Health-Related Quality-of-Life in a Randomized Phase III First-Line Study of Gefitinib Versus Carboplatin/Paclitaxel in Clinically Selected Patients from Asia with Advanced NSCLC (IPASS)
Alison Armour, Emma Duffield, James Chih-Hsin Yang, Kwok Chi Lam, Masahiro Fukuoka, Meilin Liao, Nagahiro Saijo, Patrick Magill, Shunichi Negoro, Yi-Long Wu, Yuh-Min Chen, Da-Tong Chu, Han-Pin Kuo, สุมิตรา ทองประเสริฐ*Medical Oncology Unit, Department of Medicine, Maharaj Nakorn Chiang Mai Hospital, Faculty of Medicine, Chiang Mai University, 110 Intavaroros Road, Muang, Chiang Mai 50200, Thailand. E-mail: [email protected]
บทคัดย่อ
Introduction: Evaluation of health-related quality-of-life (HRQoL) and symptom improvement were preplanned secondary objectives for the overall population and posthoc analyses for epidermal growth factor receptor (EGFR) mutation-positive/negative sub-groups in IPASS.
Methods: HRQoL was assessed using the Functional Assessment of Cancer Therapy-Lung (FACT-L) and Trial Outcome Index (TOI); symptom improvement by the Lung Cancer Subscale (LCS). Improvements defined as: 6 or more (FACT-L; TOI), 2 or more (LCS) points increase maintained for 21 or more days.
Results: Overall (n = 1151/1217 evaluable), HRQoL improvement rates were significantly greater with gefitinib versus carboplatin/paclitaxel; symptom improvement rates were similar for both treatments. Significantly more patients recorded improvements in HRQoL and symptoms with gefitinib in the EGFR mutation-positive subgroup (n = 259; FACT-L 70.2% versus 44.5%; odds ratio, 3.01 [95% confidence interval, 1.79–5.07]; p < 0.001; TOI 70.2% versus 38.3%; 3.96 [2.33–6.71]; p < 0.001; LCS 75.6% versus 53.9%; 2.70 [1.58–4.62]; p < 0.001), and with carboplatin/paclitaxel in the EGFR mutation-negative subgroup (n 169; FACT-L 14.6% versus 36.3%; odds ratio, 0.31 [0.15–0.65]; p = 0.002; TOI 12.4% versus 28.8%; 0.35 [0.16–0.79]; p < 0.011; LCS 20.2% versus 47.5%; 0.28 [0.14–0.55]; p < 0.001). Median time-to-worsening(months) FACT-L score was longer with gefitinib versus carboplatin/paclitaxel for the overall population (8.3 versus 2.5) and EGFR mutation-positive subgroup (15.6 versus 3.0), and similar for both treatments in the EGFR mutation-negative subgroup (1.4 versus 1.4). Median time-to-improvement with gefitinib was 8 days in patients with EGFR mutation-positive tumors who improved.

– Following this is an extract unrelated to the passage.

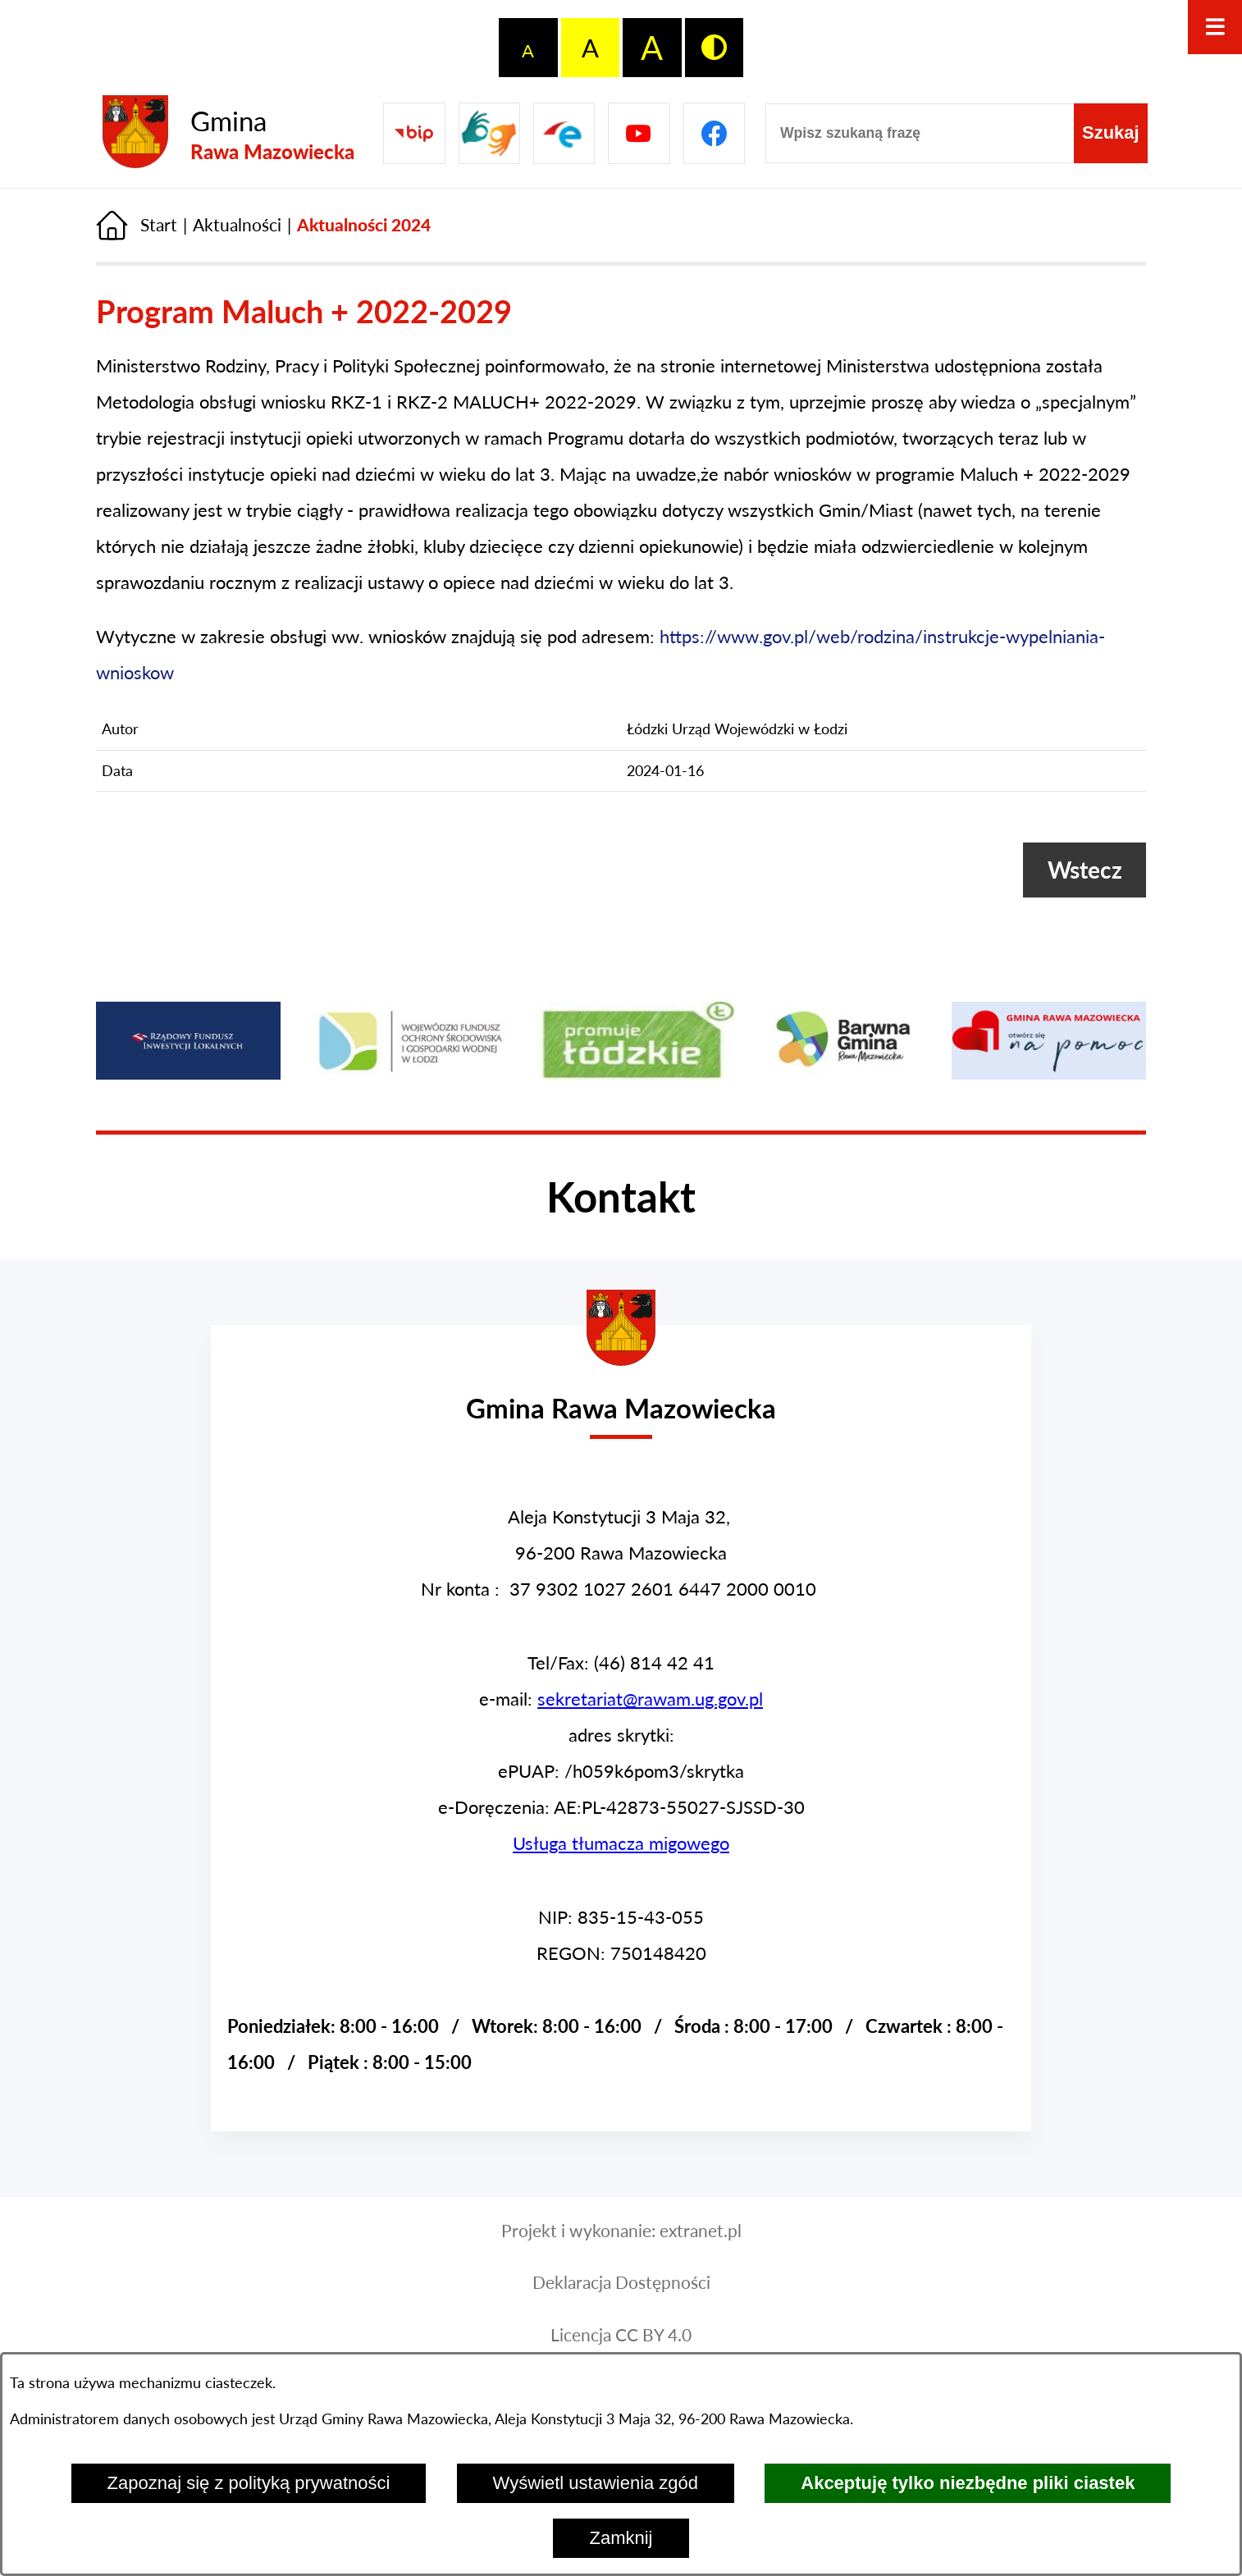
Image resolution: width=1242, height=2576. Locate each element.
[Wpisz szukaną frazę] (919, 133)
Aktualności (237, 225)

Conclusions: HRQoL and symptom endpoints were consistent with efficacy outcomes in IPASS and favored gefitinib in patients with EGFR mutation-positive tumors and arboplatin/paclitaxel in patients with EGFR mutation-negative tumors.
ที่มา
Journal of Thoracic Oncology ปี 2554, November
ปีที่: 6 ฉบับที่ 11 หน้า 1872-1880
คำสำคัญ
Non-small cell lung cancer, Gefitinib, Quality-of-life.